FAQ-COM120 : HOW TO ROTATE MY LOGS WITHOUT LOSING DATA
PROBLEM:
I want to archive/rotate my logs using my server system (for example logrotate) options or a third software (rotatelog, cronolog) but I don't want to lose any visits information during the rotate process.
SOLUTION:
If your config file is setup with a LogFile parameter that point to your current running log file (required if you want to use the AllowToUpdateStatsFromBrowser option to have "real-time" statistics), to avoid losing too much records during the rotate process, you must run the AWStats update JUST BEFORE the rotate process is done.
The best way to do that on 'Linux like' OS is to use the linux built-in logrotate feature. You must edit the logrotate config file used for your web server log file (usually stored in /etc/logrotate.d directory) by adding the AWStats update process as a preprocessor command, like this example (bold lines are lines to add for having a prerotate process):
/usr/local/apache/logs/*log
{
notifempty
daily
rotate 7
compress
sharedscripts
prerotate
/usr/local/awstats/wwwroot/cgi-bin/awstats.pl -update -config=mydomainconfig
endscript
postrotate
/usr/bin/killall -HUP httpd
endscript
}

If using a such solution, this is sequential steps that happens:
Step Description Step name Date/Time example
A logrotate is started (by cron) Start of logrotate 04:02:00
B
awstats -update is launched by logrotate
Start of awstats 04:02:01
C
awstats start to read the log file file.log
04:02:02
D
awstats has reached the end of log file so now it starts to save its database on disk.
04:05:00
E
awstats has finished to save its new database, so it stops
End of awstats 04:06:00
F logrotate moves old log file file.log to a new name file.log.sav. Apache now logs in this file file.log.sav since log file handle has not been changed (only log file name has been renamed). Log move 04:06:01
G logrotate sends the -HUP or -USR1 signal to Apache.
With -HUP, Apache immediatly kills all its child process/thread, close log file file.log.sav, and reopen file file.log. So now, ALL hits are written to new file.
With -USR1, Apache only ask its child process/thread to stop only when HTTP request will be completely served. However it closes immediatly log file file.log.sav, and reopen file file.log. So only NEW hits are written to new log file. HTTP requests that are still running will write in old one. Apache restart 04:06:02
H logrotate starts compress the old log file file.log.sav into file.log.gz Start compress 04:06:03
I
If some apache threads/processes are still running (because the kill sent was -USR1, so child process are waiting end of request before to stop), then those threads/processes are still writing to file.log.sav.
If kill -HUP was used, all process are already restarted so all writes in new file.log.

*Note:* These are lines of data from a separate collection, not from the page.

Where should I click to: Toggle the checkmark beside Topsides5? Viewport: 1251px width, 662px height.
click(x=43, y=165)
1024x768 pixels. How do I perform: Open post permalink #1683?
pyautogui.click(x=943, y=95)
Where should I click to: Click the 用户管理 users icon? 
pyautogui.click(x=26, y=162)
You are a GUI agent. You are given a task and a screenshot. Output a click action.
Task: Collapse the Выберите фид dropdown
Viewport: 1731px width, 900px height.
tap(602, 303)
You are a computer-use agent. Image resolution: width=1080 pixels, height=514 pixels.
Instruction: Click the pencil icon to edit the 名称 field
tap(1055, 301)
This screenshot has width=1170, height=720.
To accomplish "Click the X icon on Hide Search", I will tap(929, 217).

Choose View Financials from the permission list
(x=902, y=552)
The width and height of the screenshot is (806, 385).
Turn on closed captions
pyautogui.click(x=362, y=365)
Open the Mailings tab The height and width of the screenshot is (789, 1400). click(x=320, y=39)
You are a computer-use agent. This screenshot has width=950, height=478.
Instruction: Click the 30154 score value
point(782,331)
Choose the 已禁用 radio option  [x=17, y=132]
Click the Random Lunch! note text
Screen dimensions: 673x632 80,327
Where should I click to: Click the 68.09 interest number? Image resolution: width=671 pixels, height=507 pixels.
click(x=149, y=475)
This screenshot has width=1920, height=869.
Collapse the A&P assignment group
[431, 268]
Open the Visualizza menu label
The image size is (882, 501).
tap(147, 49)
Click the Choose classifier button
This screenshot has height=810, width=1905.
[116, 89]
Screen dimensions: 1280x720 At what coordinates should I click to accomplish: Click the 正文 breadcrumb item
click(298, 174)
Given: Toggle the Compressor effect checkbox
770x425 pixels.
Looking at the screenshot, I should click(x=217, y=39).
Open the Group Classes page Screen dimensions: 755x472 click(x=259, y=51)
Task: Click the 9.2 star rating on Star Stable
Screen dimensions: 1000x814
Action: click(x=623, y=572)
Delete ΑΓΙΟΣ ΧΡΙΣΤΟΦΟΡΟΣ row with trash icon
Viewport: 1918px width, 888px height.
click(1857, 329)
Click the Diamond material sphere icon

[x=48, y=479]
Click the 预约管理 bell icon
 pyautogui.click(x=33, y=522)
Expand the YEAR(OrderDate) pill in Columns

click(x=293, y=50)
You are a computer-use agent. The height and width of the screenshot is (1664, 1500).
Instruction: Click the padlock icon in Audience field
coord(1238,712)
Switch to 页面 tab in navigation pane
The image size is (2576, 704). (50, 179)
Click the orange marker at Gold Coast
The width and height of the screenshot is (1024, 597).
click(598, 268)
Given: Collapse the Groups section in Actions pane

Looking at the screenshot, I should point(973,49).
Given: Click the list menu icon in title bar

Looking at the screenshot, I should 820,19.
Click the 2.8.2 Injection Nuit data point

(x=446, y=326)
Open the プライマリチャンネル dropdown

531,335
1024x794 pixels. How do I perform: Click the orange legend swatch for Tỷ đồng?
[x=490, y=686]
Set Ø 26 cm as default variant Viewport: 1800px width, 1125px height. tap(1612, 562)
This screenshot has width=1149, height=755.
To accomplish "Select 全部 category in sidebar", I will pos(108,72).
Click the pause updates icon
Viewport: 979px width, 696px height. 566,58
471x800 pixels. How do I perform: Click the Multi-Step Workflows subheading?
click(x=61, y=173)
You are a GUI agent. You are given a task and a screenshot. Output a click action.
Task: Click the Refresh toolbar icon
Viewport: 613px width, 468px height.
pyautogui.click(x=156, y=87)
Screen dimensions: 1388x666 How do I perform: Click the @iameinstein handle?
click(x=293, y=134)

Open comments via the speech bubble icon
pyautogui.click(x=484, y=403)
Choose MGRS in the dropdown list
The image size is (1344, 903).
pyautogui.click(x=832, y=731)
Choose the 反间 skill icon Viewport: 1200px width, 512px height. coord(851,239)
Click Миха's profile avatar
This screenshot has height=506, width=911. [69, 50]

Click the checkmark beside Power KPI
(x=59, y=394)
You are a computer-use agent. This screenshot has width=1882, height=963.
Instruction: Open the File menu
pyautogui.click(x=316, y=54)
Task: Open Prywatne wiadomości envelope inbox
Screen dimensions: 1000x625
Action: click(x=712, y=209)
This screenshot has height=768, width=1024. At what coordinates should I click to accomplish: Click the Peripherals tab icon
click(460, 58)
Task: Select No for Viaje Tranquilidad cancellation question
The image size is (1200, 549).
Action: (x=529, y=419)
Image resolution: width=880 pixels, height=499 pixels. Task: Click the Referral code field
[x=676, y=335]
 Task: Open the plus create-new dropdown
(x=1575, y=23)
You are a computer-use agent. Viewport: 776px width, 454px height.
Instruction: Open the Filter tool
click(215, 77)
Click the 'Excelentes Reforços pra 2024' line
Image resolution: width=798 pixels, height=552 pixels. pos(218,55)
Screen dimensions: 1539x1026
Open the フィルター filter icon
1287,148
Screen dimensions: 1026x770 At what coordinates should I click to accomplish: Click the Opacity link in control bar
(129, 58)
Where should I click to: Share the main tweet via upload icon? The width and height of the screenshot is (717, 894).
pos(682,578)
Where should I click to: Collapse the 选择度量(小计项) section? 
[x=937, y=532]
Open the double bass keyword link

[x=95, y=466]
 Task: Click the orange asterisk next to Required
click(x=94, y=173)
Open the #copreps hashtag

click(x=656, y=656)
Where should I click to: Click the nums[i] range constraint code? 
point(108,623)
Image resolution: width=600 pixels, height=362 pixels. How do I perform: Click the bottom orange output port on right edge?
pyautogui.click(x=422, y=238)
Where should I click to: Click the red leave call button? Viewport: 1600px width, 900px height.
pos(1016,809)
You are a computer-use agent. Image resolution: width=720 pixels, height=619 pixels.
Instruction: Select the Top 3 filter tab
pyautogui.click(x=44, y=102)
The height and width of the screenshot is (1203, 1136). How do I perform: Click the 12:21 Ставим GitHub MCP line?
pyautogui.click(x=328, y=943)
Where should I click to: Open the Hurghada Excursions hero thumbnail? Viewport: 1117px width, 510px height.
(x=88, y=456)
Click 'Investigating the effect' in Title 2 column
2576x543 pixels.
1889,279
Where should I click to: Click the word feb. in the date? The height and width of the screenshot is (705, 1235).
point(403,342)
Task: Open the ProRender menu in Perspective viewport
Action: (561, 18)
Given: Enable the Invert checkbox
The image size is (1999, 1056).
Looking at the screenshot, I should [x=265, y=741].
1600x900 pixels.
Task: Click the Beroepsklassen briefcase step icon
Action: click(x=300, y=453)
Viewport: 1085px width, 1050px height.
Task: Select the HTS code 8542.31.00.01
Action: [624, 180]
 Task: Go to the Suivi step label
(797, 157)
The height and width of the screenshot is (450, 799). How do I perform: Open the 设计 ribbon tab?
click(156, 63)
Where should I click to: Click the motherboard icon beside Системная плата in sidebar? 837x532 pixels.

J logrotate has finished to compress log file into file.log.gz. File file.log.sav is deleted. End of compress
End of logrotate 04:07:03
K
If signal was -USR1, some old childs can still run (when serving a very long request for example). So the log writing, still done in same file handle are going to a file that has been removed. So log writing are lost nowhere (this is only if -USR1 was used and if request was very long).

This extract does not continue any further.